::: Input data

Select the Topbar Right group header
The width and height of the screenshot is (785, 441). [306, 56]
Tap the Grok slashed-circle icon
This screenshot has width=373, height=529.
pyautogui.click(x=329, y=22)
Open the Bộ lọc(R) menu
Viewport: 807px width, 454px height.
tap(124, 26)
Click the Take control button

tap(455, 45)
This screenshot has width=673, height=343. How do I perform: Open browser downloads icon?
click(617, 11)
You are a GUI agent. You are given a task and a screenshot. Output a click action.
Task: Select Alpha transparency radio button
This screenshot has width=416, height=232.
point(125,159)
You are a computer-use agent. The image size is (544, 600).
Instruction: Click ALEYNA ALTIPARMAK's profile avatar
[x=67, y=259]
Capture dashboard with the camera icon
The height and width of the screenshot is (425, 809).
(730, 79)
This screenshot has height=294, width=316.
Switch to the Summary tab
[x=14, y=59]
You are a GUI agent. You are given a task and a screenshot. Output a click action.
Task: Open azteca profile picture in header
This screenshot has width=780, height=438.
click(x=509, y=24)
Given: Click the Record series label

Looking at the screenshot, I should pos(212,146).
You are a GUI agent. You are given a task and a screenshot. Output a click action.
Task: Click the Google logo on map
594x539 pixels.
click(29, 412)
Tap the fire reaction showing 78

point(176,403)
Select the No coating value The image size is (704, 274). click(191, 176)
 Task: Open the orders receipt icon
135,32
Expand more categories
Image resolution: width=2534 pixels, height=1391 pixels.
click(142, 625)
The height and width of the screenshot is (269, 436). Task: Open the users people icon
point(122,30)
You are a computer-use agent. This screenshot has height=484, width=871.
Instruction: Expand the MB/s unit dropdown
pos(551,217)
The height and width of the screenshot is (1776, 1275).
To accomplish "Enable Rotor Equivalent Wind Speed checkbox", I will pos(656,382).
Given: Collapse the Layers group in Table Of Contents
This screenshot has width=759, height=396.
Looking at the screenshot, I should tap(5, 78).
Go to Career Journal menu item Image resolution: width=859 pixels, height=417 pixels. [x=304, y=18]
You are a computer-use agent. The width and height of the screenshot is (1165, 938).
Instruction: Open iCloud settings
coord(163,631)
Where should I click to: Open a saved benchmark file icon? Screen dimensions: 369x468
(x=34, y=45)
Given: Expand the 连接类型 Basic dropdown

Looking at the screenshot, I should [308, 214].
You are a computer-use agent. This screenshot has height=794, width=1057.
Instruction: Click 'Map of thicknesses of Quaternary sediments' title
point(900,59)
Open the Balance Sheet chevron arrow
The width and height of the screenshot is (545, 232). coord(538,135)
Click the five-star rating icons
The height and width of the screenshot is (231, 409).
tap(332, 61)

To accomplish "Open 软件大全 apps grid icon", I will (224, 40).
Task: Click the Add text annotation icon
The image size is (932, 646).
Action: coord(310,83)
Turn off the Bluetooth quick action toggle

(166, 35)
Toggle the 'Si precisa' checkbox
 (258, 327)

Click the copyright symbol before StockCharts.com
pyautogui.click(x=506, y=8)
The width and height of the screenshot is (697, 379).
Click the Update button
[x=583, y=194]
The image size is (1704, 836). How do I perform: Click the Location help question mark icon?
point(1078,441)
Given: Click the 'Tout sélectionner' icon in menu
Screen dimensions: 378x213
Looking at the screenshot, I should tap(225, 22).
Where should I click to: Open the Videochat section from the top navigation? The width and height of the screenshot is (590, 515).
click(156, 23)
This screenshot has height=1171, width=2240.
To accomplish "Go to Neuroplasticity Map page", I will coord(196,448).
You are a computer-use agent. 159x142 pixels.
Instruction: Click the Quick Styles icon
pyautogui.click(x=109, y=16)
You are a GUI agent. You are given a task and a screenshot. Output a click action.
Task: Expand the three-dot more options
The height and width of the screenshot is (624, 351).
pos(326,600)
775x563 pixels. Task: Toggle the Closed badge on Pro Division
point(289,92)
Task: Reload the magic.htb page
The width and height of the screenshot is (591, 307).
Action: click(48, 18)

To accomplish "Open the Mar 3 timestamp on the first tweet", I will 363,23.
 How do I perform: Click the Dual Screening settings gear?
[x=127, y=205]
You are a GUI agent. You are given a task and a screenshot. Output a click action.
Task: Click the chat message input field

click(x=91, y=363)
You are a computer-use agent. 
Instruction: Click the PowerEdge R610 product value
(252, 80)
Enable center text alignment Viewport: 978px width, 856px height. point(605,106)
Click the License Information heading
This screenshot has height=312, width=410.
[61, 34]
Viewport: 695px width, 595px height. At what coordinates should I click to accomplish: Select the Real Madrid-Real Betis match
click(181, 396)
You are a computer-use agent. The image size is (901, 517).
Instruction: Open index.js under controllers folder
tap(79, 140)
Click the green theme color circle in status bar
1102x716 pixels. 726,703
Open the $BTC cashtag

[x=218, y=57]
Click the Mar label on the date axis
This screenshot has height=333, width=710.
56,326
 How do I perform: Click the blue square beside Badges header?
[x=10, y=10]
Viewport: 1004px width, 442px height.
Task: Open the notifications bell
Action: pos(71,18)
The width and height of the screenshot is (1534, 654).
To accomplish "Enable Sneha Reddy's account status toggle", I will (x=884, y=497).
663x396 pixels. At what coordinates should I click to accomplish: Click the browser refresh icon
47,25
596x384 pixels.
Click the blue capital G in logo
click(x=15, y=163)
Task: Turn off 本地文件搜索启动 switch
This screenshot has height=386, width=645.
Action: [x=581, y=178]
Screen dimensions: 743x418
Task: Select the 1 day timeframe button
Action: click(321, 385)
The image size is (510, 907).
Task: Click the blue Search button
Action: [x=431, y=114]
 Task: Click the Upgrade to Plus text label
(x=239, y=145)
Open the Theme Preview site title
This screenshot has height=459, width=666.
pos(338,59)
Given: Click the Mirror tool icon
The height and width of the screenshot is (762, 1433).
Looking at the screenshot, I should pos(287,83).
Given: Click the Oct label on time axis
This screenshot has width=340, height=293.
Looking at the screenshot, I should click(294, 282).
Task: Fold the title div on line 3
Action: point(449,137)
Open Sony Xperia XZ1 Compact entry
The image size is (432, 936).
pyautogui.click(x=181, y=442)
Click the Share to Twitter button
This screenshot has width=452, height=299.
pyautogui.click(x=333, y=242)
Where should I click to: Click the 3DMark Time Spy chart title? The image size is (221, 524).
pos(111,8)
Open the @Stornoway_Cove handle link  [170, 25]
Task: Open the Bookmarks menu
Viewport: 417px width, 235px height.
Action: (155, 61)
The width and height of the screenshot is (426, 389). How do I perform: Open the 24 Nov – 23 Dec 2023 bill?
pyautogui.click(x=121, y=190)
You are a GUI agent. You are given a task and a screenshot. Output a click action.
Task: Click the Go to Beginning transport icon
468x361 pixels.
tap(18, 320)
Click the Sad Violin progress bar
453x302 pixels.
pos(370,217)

::::::

▶ What you have to do:
Reproduce every line of the data above verbatim, from the first line to the last.

▶ Answer for this exercise:
Select the Topbar Right group header
The width and height of the screenshot is (785, 441). [306, 56]
Tap the Grok slashed-circle icon
This screenshot has width=373, height=529.
pyautogui.click(x=329, y=22)
Open the Bộ lọc(R) menu
Viewport: 807px width, 454px height.
tap(124, 26)
Click the Take control button

tap(455, 45)
This screenshot has width=673, height=343. How do I perform: Open browser downloads icon?
click(617, 11)
You are a GUI agent. You are given a task and a screenshot. Output a click action.
Task: Select Alpha transparency radio button
This screenshot has width=416, height=232.
point(125,159)
You are a computer-use agent. The image size is (544, 600).
Instruction: Click ALEYNA ALTIPARMAK's profile avatar
[x=67, y=259]
Capture dashboard with the camera icon
The height and width of the screenshot is (425, 809).
(730, 79)
This screenshot has height=294, width=316.
Switch to the Summary tab
[x=14, y=59]
You are a GUI agent. You are given a task and a screenshot. Output a click action.
Task: Open azteca profile picture in header
This screenshot has width=780, height=438.
click(x=509, y=24)
Given: Click the Record series label

Looking at the screenshot, I should pos(212,146).
You are a GUI agent. You are given a task and a screenshot. Output a click action.
Task: Click the Google logo on map
594x539 pixels.
click(29, 412)
Tap the fire reaction showing 78

point(176,403)
Select the No coating value The image size is (704, 274). click(191, 176)
 Task: Open the orders receipt icon
135,32
Expand more categories
Image resolution: width=2534 pixels, height=1391 pixels.
click(142, 625)
The height and width of the screenshot is (269, 436). Task: Open the users people icon
point(122,30)
You are a computer-use agent. This screenshot has height=484, width=871.
Instruction: Expand the MB/s unit dropdown
pos(551,217)
The height and width of the screenshot is (1776, 1275).
To accomplish "Enable Rotor Equivalent Wind Speed checkbox", I will pos(656,382).
Given: Collapse the Layers group in Table Of Contents
This screenshot has width=759, height=396.
Looking at the screenshot, I should tap(5, 78).
Go to Career Journal menu item Image resolution: width=859 pixels, height=417 pixels. [x=304, y=18]
You are a computer-use agent. The width and height of the screenshot is (1165, 938).
Instruction: Open iCloud settings
coord(163,631)
Where should I click to: Open a saved benchmark file icon? Screen dimensions: 369x468
(x=34, y=45)
Given: Expand the 连接类型 Basic dropdown

Looking at the screenshot, I should [308, 214].
You are a computer-use agent. This screenshot has height=794, width=1057.
Instruction: Click 'Map of thicknesses of Quaternary sediments' title
point(900,59)
Open the Balance Sheet chevron arrow
The width and height of the screenshot is (545, 232). coord(538,135)
Click the five-star rating icons
The height and width of the screenshot is (231, 409).
tap(332, 61)

To accomplish "Open 软件大全 apps grid icon", I will (224, 40).
Task: Click the Add text annotation icon
The image size is (932, 646).
Action: coord(310,83)
Turn off the Bluetooth quick action toggle

(166, 35)
Toggle the 'Si precisa' checkbox
 (258, 327)

Click the copyright symbol before StockCharts.com
pyautogui.click(x=506, y=8)
The width and height of the screenshot is (697, 379).
Click the Update button
[x=583, y=194]
The image size is (1704, 836). How do I perform: Click the Location help question mark icon?
point(1078,441)
Given: Click the 'Tout sélectionner' icon in menu
Screen dimensions: 378x213
Looking at the screenshot, I should tap(225, 22).
Where should I click to: Open the Videochat section from the top navigation? The width and height of the screenshot is (590, 515).
click(156, 23)
This screenshot has height=1171, width=2240.
To accomplish "Go to Neuroplasticity Map page", I will coord(196,448).
You are a computer-use agent. 159x142 pixels.
Instruction: Click the Quick Styles icon
pyautogui.click(x=109, y=16)
You are a GUI agent. You are given a task and a screenshot. Output a click action.
Task: Expand the three-dot more options
The height and width of the screenshot is (624, 351).
pos(326,600)
775x563 pixels. Task: Toggle the Closed badge on Pro Division
point(289,92)
Task: Reload the magic.htb page
The width and height of the screenshot is (591, 307).
Action: click(48, 18)

To accomplish "Open the Mar 3 timestamp on the first tweet", I will 363,23.
 How do I perform: Click the Dual Screening settings gear?
[x=127, y=205]
You are a GUI agent. You are given a task and a screenshot. Output a click action.
Task: Click the chat message input field

click(x=91, y=363)
You are a computer-use agent. 
Instruction: Click the PowerEdge R610 product value
(252, 80)
Enable center text alignment Viewport: 978px width, 856px height. point(605,106)
Click the License Information heading
This screenshot has height=312, width=410.
[61, 34]
Viewport: 695px width, 595px height. At what coordinates should I click to accomplish: Select the Real Madrid-Real Betis match
click(181, 396)
You are a computer-use agent. The image size is (901, 517).
Instruction: Open index.js under controllers folder
tap(79, 140)
Click the green theme color circle in status bar
1102x716 pixels. 726,703
Open the $BTC cashtag

[x=218, y=57]
Click the Mar label on the date axis
This screenshot has height=333, width=710.
56,326
 How do I perform: Click the blue square beside Badges header?
[x=10, y=10]
Viewport: 1004px width, 442px height.
Task: Open the notifications bell
Action: pos(71,18)
The width and height of the screenshot is (1534, 654).
To accomplish "Enable Sneha Reddy's account status toggle", I will (x=884, y=497).
663x396 pixels. At what coordinates should I click to accomplish: Click the browser refresh icon
47,25
596x384 pixels.
Click the blue capital G in logo
click(x=15, y=163)
Task: Turn off 本地文件搜索启动 switch
This screenshot has height=386, width=645.
Action: [x=581, y=178]
Screen dimensions: 743x418
Task: Select the 1 day timeframe button
Action: click(321, 385)
The image size is (510, 907).
Task: Click the blue Search button
Action: [x=431, y=114]
 Task: Click the Upgrade to Plus text label
(x=239, y=145)
Open the Theme Preview site title
This screenshot has height=459, width=666.
pos(338,59)
Given: Click the Mirror tool icon
The height and width of the screenshot is (762, 1433).
Looking at the screenshot, I should pos(287,83).
Given: Click the Oct label on time axis
This screenshot has width=340, height=293.
Looking at the screenshot, I should click(294, 282).
Task: Fold the title div on line 3
Action: point(449,137)
Open Sony Xperia XZ1 Compact entry
The image size is (432, 936).
pyautogui.click(x=181, y=442)
Click the Share to Twitter button
This screenshot has width=452, height=299.
pyautogui.click(x=333, y=242)
Where should I click to: Click the 3DMark Time Spy chart title? The image size is (221, 524).
pos(111,8)
Open the @Stornoway_Cove handle link  [170, 25]
Task: Open the Bookmarks menu
Viewport: 417px width, 235px height.
Action: (155, 61)
The width and height of the screenshot is (426, 389). How do I perform: Open the 24 Nov – 23 Dec 2023 bill?
pyautogui.click(x=121, y=190)
You are a GUI agent. You are given a task and a screenshot. Output a click action.
Task: Click the Go to Beginning transport icon
468x361 pixels.
tap(18, 320)
Click the Sad Violin progress bar
453x302 pixels.
pos(370,217)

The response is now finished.